* [Problem to solve] Copy out the records below exactly, starting from their first line and ending with the line that contains "Action: 240,347".

(Items taken from a dataset)

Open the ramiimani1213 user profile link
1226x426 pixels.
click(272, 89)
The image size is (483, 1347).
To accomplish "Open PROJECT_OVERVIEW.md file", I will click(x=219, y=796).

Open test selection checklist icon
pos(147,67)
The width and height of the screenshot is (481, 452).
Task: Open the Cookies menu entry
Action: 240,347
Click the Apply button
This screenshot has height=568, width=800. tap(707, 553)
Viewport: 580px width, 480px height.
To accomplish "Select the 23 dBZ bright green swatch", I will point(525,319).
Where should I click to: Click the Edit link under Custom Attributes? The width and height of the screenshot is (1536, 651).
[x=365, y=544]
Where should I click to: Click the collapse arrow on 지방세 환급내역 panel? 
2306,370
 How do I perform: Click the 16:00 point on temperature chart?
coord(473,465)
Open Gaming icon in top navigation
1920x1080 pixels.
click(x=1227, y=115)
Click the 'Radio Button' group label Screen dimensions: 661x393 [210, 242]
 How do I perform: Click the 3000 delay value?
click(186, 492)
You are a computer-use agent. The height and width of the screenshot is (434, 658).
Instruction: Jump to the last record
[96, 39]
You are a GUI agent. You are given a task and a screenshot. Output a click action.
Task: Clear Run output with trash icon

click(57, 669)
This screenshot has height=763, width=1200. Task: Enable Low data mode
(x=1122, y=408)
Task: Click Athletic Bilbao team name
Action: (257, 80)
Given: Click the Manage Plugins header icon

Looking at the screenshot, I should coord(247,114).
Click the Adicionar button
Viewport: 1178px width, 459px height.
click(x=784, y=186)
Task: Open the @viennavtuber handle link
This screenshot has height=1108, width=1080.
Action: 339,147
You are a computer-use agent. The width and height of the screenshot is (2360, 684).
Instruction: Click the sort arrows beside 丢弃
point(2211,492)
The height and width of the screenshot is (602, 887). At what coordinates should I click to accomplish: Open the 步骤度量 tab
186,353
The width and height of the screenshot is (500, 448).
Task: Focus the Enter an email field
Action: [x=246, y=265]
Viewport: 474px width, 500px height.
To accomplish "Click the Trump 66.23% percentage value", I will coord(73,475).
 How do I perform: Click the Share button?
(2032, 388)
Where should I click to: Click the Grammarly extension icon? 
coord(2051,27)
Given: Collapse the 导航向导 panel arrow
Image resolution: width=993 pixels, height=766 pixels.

* [Written solution]
Open the ramiimani1213 user profile link
1226x426 pixels.
click(272, 89)
The image size is (483, 1347).
To accomplish "Open PROJECT_OVERVIEW.md file", I will click(x=219, y=796).

Open test selection checklist icon
pos(147,67)
The width and height of the screenshot is (481, 452).
Task: Open the Cookies menu entry
Action: 240,347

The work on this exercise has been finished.